Chapitre 5.3 - Car l'esprit affuté sait se dissimuler
Une heure que tout le monde s'active ici. Ça a commencé avec deux habitants de la communauté venus pour donner un coup de main à Ralph, alors dans tous ses états, comme si le ciel allait lui tomber sur la tête.

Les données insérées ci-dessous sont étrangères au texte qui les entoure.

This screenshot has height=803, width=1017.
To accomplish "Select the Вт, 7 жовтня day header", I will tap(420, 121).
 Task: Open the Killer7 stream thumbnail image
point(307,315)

Cahiers en mains, ils ont fait le tour de leurs étagères et placards pour inventorier leurs stocks. Puis d'autres se sont pointés pour remplir des caisses. Ils terminent en ce moment même d'empaqueter des provisions, un sacré paquet. J'ignore les raisons de toute cette agitation mais ça semble urgent. Ils se préparent, mais à quoi ? Dehors c'est la même ambiance, comme si tout le monde s'apprêtait à fuir. Ça court, ça se bouscule, ça dirige, ça obéit, ça entrepose, notamment les caisses remplies ici.
Quelqu'un entre dans le petit entrepôt. C'est Klaus. Il échange quelques mots avec Ralph, puis ils se rapprochent tous les deux de ma cage. Mon geôlier fouille ses poches, sort un petit trousseau de clés et déverrouille la porte grillagée.

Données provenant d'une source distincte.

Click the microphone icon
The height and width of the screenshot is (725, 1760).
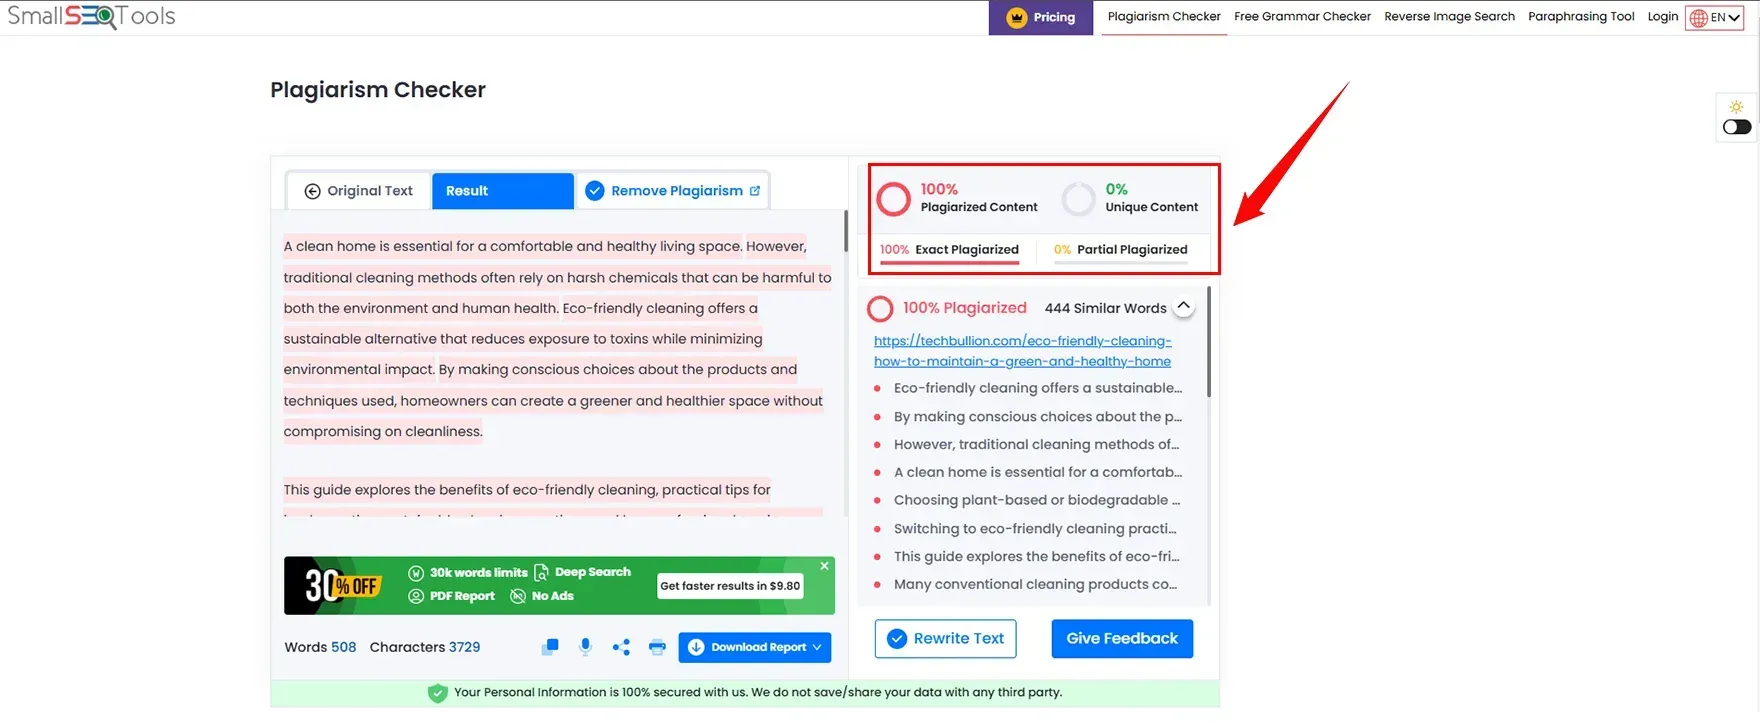click(x=586, y=647)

— Tu viens avec moi, m'ordonne sèchement Klaus.
Je me lève péniblement et l'on me fait signe de me retourner. Ralph prend fermement ma main droite pour me la mettre dans le dos et me passer des menottes, puis fait de même avec la seconde. Il me présente ensuite un bâillon que je tente d'esquiver en secouant la tête.

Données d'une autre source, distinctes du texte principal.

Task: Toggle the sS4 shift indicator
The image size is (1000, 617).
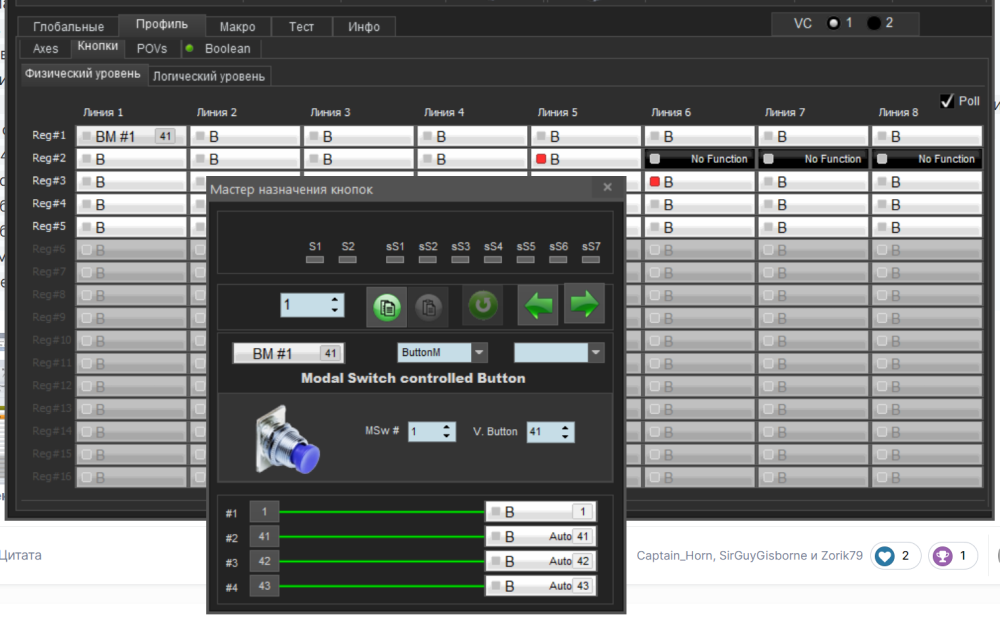Action: [x=493, y=259]
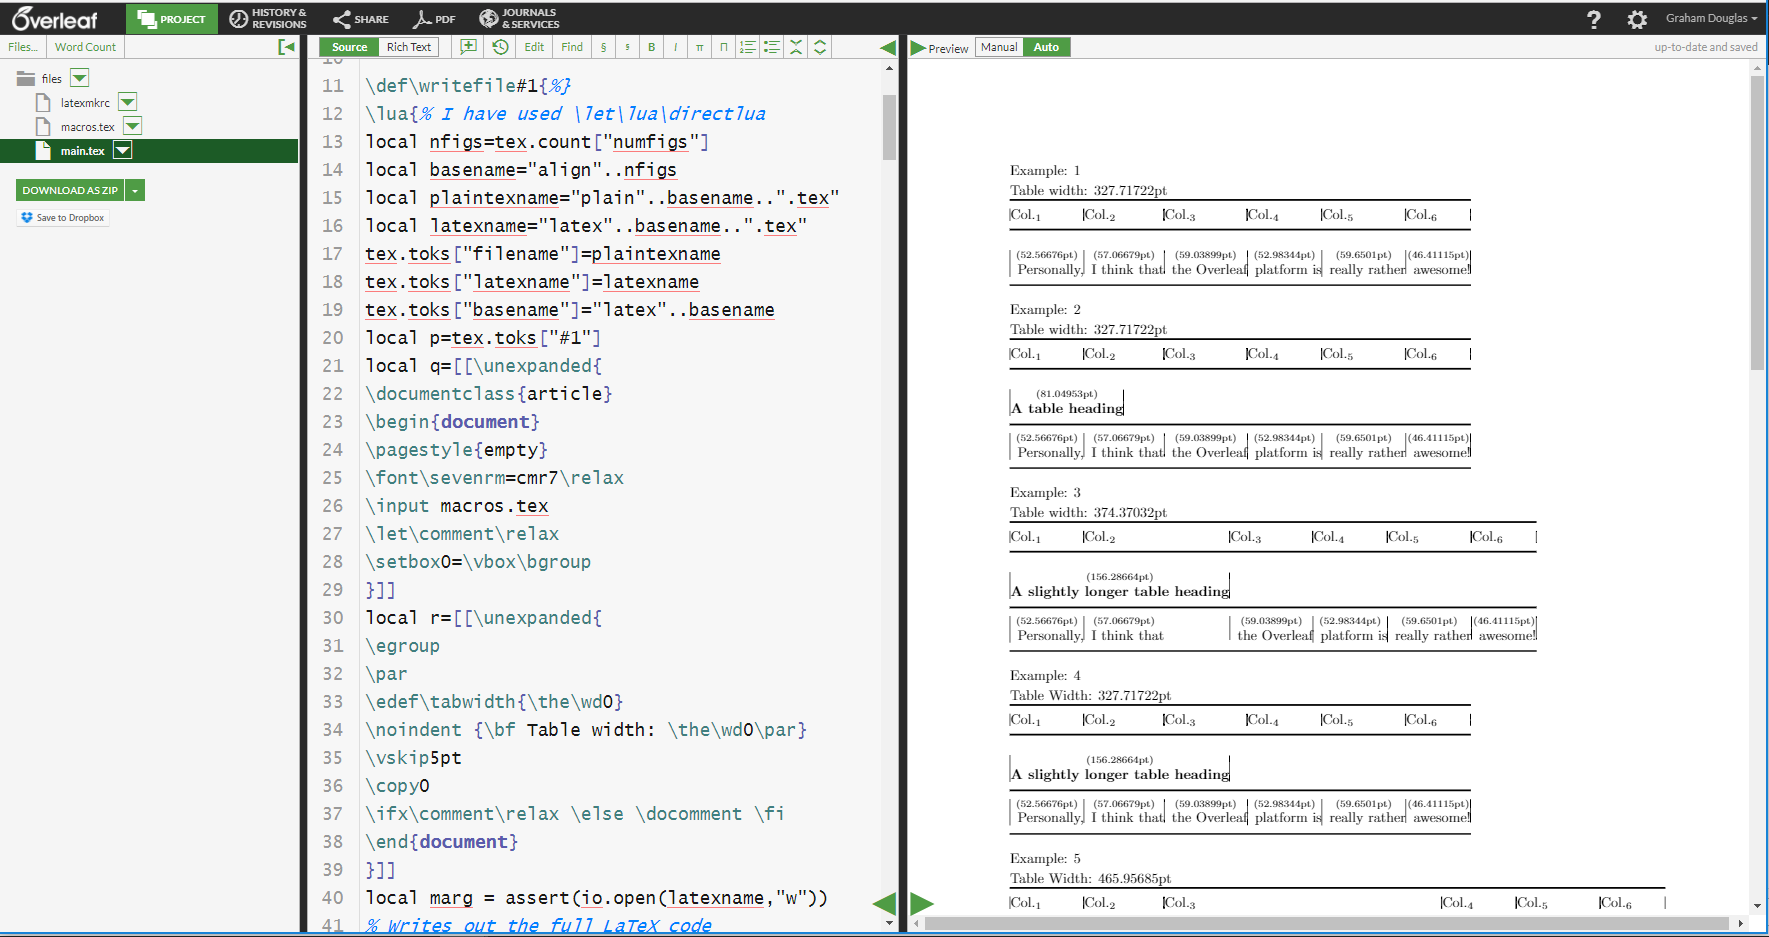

— Calme-toi, ça va aller, me conseille Klaus, on va voir Rudolph, notre chef. Avec un peu de chance tout devrait s'arranger pour toi.
— Alors pourquoi me bâillonner si je dois m'expliquer devant votre chef ?
— Je n'ai pas dit ça. Il a des choses à te dire, c'est tout ce que je sais. En attendant je préfère éviter que tu fasses un scandale sur le trajet.
— Tu veux plutôt parler des révélations que je pourrais faire.
— Tu me crois si tu veux, mais j'ai œuvré pour que l'on t'épargne, j'ai fait tout ce que je pouvais. C'est donc dans ton intérêt de te montrer calme et coopératif.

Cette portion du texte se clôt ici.